Urinary/fecal problems 
Large, systematic reviews have shown that stress urinary incontinence (SUI) can be treated with high success using PFPT. The treatment of overactive bladder syndrome, a more complex disorder characterized by a larger range of symptoms, as well as fecal incontinence with PFPT has shown more modest success. A pelvic floor physiotherapist will advise on simple exercises focused on the pelvic floor muscles and core muscles which help to strengthen those muscles and for improving bladder control. For patients who have urinary incontinence along with some other health condition, such as interstitial cystitis or scarring of pelvic muscles after delivery, a physiotherapist will introduce a customized treatment plan to solve bladder problems, as well as offer relief from the pain and discomfort associated with the disease. There are also many benefits associated with pelvic floor physical therapy specifically in postpartum women including increasing muscle strength and endurance on top of decreasing the rate of urinary incontinence. More research is needed to determine the best treatments within PFPT and/or interdisciplinary approaches to treatments for these disorders.
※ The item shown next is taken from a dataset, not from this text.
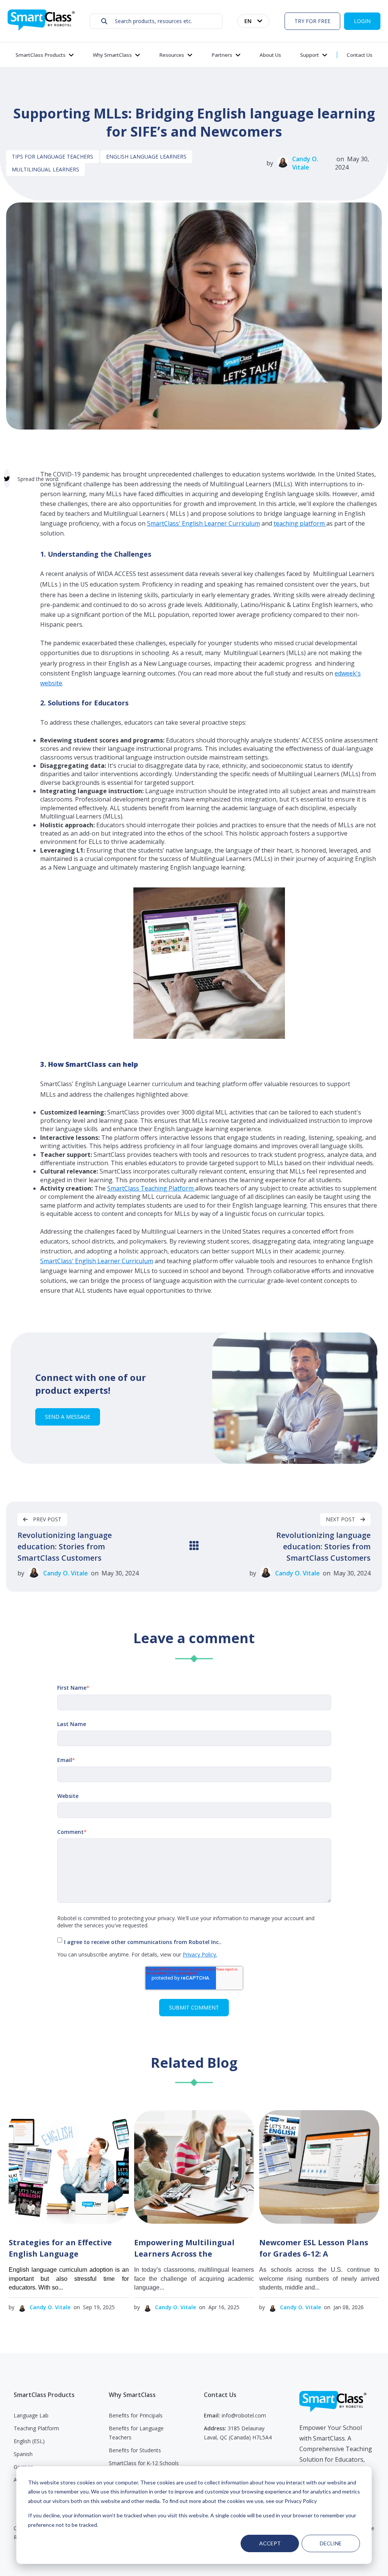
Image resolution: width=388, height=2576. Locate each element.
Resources (171, 54)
Higher than average pelvic floor physical tone is thought to be a component of constipation, anismus, and irritable bowel syndrome (IBS). In addition, research shows that it is more beneficial for women to train for longer periods of time (>12 weeks or ≥ 24 sessions) with shorter sessions (10–45 minutes). Those who accumulate a greater number of shorter sessions achieve a greater decrease in urine loss than those who participate in smaller number of longer sessions. Because these disorders can be of unknown origin or may be caused by multiple lifestyles, genetic, and physical factors, PFPT may only be effective for some individuals with these conditions or may be most effective as part of a larger treatment plan.